Doylenf4 August 2011
An excess of old-fashioned hokum prevents THE WHITE SISTER from being taken as a serious melodrama when seen today. Henry King's direction is so rambling that the film goes on for more than two hours during which time every conceivable melodramatic cliché is turned on its head.

LILLIAN GISH spends most of her time gazing reverently either at thirty-one-year-old RONALD COLMAN (as an Italian soldier Giovanni, in his first film) or heavenward toward the God she has married when she thinks that her soldier lover is dead, killed in Africa. Meanwhile, she has lost all her property when her cruel half-sister destroys their father's will, thus inheriting his entire estate and leaving her penniless to fend on her own.

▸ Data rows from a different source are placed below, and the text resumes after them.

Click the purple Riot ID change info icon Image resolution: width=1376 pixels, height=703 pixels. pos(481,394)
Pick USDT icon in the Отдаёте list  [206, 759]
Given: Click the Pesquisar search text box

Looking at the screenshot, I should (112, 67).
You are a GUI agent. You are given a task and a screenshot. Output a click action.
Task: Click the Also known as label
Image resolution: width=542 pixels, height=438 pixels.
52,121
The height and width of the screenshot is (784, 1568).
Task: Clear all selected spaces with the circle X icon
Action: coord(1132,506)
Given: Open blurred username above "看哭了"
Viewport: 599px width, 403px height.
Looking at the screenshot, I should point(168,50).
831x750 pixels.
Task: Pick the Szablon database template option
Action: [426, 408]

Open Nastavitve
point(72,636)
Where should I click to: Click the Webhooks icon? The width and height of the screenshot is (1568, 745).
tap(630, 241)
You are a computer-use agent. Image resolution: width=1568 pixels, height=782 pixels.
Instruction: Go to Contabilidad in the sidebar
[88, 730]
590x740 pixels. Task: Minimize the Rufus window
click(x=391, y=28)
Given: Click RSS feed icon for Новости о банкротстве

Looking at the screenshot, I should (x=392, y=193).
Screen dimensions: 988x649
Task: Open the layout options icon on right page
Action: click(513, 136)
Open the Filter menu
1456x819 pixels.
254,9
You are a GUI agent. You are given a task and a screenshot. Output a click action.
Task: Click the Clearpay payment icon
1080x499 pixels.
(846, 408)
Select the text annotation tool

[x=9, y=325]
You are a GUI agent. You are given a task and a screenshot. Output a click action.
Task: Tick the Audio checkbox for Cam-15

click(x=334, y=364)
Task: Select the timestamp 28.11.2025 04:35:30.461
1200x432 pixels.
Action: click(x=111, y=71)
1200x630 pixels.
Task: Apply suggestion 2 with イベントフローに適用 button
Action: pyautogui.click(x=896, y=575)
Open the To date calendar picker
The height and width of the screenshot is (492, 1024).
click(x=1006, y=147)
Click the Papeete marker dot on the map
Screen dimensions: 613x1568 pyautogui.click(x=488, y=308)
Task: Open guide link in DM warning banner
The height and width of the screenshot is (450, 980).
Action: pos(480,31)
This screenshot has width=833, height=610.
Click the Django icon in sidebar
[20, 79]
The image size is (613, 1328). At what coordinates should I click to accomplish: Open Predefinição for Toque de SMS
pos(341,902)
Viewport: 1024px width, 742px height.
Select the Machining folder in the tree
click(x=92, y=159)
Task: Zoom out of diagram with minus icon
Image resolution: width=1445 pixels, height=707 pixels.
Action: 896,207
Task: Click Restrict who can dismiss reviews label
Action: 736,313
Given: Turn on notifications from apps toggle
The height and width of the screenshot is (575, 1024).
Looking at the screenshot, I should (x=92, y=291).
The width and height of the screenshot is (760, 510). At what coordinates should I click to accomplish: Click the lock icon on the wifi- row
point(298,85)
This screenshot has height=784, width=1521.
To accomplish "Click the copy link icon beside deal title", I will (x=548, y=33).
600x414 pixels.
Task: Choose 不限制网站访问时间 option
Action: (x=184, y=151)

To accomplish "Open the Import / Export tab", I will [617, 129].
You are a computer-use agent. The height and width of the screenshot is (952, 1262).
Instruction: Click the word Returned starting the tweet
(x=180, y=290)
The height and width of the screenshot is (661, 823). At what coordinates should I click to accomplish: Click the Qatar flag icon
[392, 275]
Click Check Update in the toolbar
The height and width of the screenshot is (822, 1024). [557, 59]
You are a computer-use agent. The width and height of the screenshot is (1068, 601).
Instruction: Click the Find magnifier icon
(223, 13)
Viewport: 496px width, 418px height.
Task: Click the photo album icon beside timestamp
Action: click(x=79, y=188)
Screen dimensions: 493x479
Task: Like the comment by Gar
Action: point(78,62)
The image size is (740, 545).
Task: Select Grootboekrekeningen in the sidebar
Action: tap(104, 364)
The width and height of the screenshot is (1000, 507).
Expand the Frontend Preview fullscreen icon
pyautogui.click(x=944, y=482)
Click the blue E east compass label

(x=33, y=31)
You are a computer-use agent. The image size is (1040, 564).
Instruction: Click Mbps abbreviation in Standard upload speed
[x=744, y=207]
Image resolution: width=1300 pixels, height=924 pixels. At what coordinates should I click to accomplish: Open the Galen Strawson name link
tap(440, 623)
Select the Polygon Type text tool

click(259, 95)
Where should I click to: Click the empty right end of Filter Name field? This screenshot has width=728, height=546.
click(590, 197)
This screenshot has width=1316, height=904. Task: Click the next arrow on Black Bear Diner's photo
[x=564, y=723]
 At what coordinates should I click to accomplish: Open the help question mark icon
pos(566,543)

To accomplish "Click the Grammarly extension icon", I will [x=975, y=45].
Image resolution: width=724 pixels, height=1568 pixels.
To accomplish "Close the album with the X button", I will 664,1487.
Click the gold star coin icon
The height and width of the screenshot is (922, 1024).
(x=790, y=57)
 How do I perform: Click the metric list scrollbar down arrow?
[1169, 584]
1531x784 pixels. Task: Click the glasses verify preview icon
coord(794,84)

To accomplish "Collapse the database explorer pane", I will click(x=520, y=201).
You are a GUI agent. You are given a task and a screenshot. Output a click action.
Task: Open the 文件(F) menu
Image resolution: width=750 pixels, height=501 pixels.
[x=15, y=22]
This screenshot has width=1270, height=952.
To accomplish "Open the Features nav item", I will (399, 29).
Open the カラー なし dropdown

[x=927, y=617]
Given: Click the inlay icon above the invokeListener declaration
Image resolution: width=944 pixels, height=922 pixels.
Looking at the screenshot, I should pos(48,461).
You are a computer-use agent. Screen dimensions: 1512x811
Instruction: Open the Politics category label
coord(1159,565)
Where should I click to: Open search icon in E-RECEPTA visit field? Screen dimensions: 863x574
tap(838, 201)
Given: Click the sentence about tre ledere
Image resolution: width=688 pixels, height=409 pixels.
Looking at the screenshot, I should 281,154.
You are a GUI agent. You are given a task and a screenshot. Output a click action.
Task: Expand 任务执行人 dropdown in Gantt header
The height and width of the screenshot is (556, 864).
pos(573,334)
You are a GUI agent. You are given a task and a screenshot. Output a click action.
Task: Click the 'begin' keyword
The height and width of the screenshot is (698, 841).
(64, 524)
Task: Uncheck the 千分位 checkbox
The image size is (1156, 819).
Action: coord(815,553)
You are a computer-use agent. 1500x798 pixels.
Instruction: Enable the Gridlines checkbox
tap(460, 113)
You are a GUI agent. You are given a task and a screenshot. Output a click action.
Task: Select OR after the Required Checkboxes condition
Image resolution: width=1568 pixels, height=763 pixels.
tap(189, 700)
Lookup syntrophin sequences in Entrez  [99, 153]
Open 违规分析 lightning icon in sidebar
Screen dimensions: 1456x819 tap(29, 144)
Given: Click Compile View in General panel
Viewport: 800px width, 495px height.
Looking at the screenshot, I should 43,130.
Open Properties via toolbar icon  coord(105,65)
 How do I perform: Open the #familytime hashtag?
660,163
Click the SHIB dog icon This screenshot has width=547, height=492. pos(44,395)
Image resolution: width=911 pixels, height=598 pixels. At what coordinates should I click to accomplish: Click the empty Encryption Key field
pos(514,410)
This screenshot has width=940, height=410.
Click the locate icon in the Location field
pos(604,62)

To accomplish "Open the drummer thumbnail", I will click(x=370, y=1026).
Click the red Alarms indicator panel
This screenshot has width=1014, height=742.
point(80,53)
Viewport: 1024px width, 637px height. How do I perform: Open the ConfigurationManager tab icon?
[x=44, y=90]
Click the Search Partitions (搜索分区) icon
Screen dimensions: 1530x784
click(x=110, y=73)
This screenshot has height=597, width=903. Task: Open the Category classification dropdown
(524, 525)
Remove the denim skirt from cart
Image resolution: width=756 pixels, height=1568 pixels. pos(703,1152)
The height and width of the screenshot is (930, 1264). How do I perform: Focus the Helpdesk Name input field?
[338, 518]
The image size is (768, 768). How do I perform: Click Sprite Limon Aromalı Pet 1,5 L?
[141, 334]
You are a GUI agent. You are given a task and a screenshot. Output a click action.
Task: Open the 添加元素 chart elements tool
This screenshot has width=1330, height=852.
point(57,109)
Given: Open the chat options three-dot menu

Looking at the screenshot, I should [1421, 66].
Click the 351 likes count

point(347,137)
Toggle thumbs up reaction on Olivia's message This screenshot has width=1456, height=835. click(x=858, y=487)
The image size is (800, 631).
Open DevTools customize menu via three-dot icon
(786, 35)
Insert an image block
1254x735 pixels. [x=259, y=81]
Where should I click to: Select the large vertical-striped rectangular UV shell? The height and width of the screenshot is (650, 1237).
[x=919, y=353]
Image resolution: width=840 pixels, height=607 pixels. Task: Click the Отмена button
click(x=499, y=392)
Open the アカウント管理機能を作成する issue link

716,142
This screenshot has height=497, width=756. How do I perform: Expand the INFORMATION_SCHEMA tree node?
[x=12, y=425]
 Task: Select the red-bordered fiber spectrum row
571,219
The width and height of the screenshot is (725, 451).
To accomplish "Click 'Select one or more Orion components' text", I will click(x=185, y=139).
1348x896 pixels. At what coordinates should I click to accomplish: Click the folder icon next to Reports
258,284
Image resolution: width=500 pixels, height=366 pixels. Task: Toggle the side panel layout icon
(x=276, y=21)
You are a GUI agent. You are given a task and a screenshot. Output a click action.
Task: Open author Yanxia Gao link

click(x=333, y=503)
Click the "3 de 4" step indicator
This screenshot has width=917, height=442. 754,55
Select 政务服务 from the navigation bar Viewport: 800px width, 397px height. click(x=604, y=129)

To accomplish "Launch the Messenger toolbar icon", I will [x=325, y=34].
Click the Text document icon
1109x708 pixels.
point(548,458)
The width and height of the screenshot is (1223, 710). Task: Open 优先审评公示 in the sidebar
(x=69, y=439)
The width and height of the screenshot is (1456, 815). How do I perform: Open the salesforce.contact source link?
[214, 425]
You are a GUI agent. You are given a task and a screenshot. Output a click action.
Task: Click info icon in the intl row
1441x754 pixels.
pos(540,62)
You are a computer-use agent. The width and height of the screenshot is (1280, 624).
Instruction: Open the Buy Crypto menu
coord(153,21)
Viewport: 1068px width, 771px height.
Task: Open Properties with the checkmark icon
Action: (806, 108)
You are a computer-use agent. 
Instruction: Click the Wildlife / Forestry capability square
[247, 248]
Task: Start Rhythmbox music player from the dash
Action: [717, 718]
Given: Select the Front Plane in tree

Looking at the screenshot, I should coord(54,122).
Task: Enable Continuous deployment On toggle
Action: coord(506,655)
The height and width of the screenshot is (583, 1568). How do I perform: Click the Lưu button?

And just when you think Gish has suffered enough, along comes Colman back from the dead, imploring her to cast away her vows so they can be reunited as lovers. The saintly Gish spends most of her scenes with Colman gazing toward a heavenly ceiling with tears in her eyes, unable to return his earthly passion. "God is love," she tells him.

The human suffering increases once the story reaches its climax, with Mt. Vesuvius erupting on a sleeping village, saved from hot lava by Colman who wakens the townspeople in time but who ends up swallowed by rising waters. Gish is left to contemplate her lost love, hoping to be reunited when her time comes.

It's a thoroughly old-fashioned story only partially redeemed by good camera work, a good score (on the TCM print), and Ronald Colman's earnest performance as the young man deeply in love.

Recommended only for fans of silent films who will undoubtedly enjoy all 145 minutes of the original version. Modern viewers will find it all terribly dated and overwrought.